┌─ Record excerpts
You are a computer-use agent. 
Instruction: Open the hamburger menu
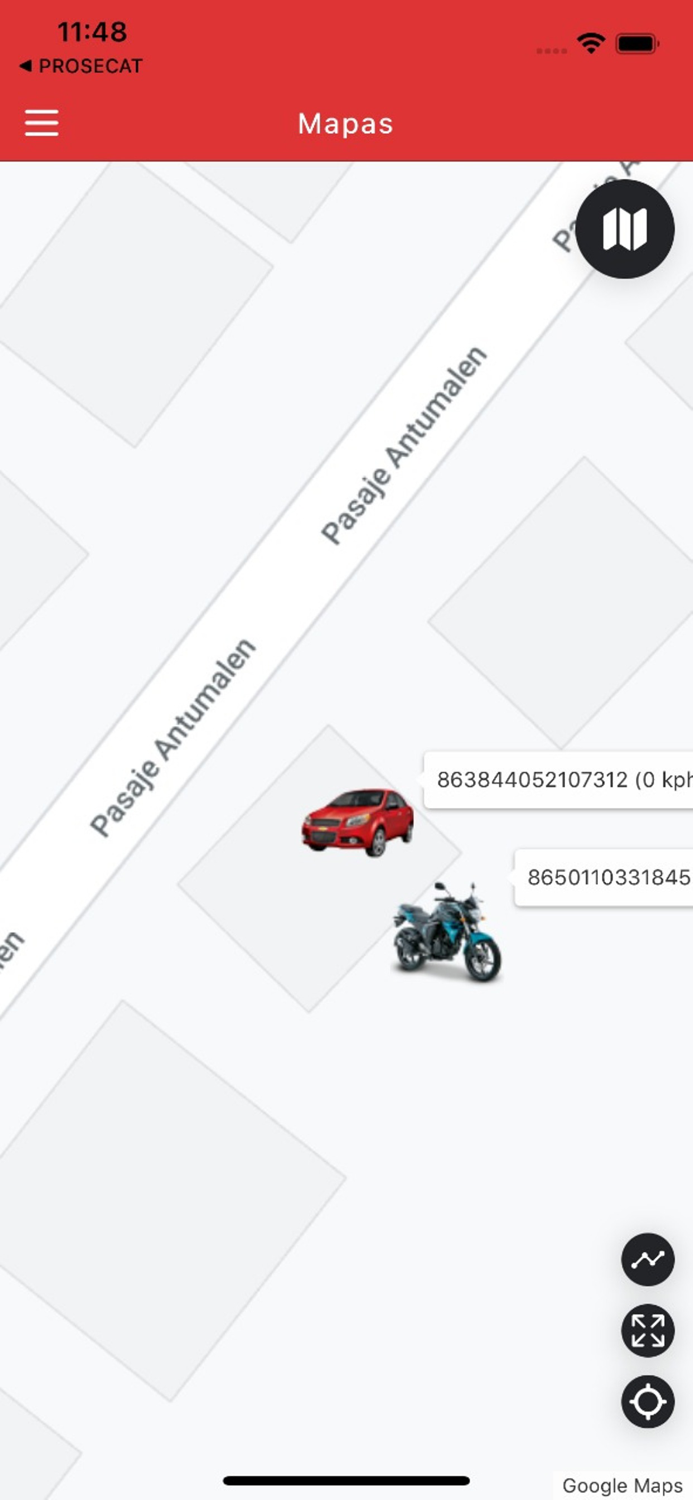tap(42, 123)
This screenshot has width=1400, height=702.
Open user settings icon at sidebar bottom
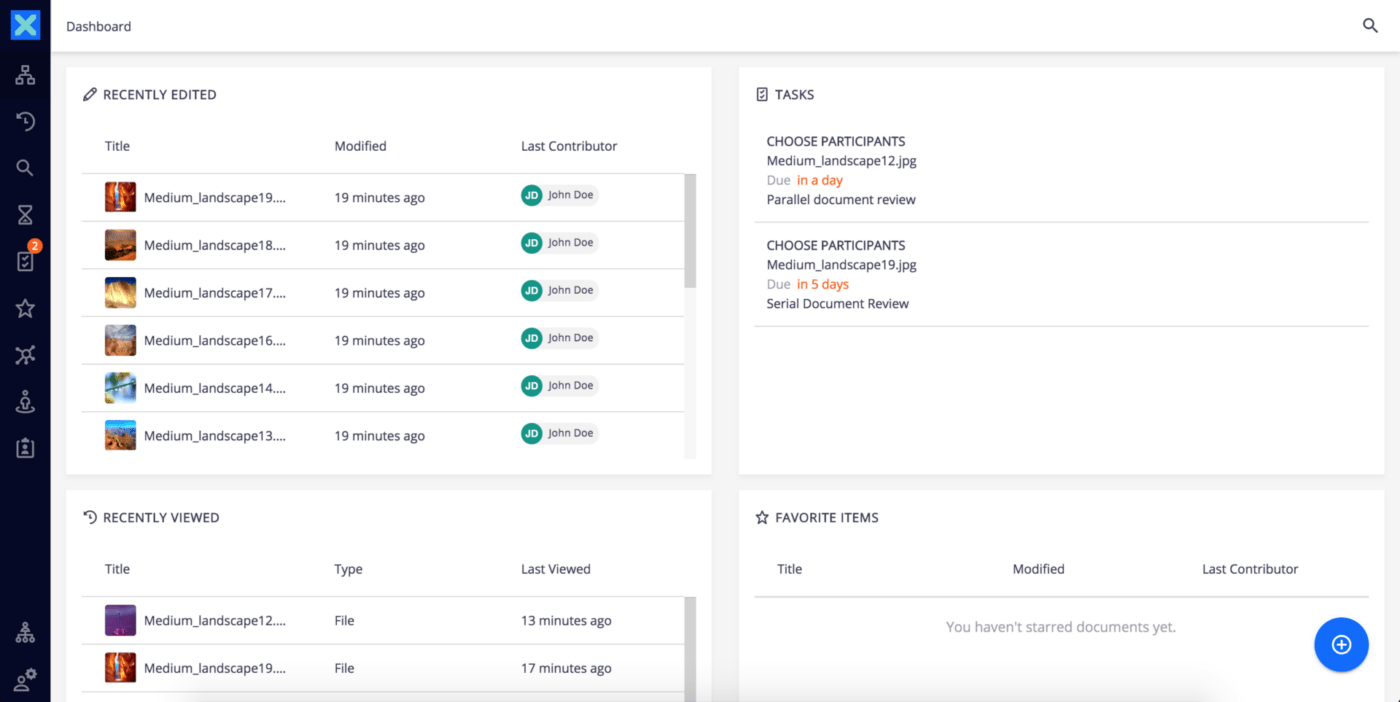point(25,679)
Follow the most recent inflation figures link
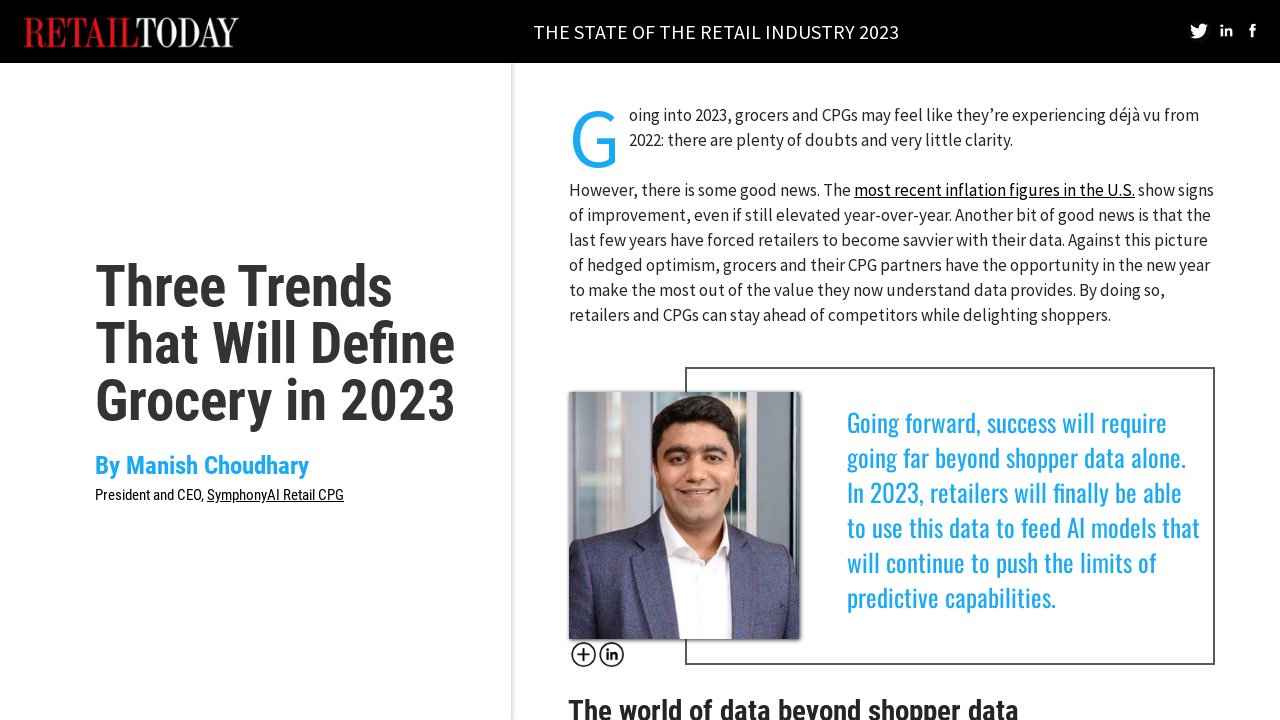Image resolution: width=1280 pixels, height=720 pixels. point(994,190)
└─
What to produce:
Without altering anything, output all the lines above but none of the images.

Task answer:
You are a computer-use agent. 
Instruction: Open the hamburger menu
tap(42, 123)
This screenshot has width=1400, height=702.
Open user settings icon at sidebar bottom
point(25,679)
Follow the most recent inflation figures link
Image resolution: width=1280 pixels, height=720 pixels. point(994,190)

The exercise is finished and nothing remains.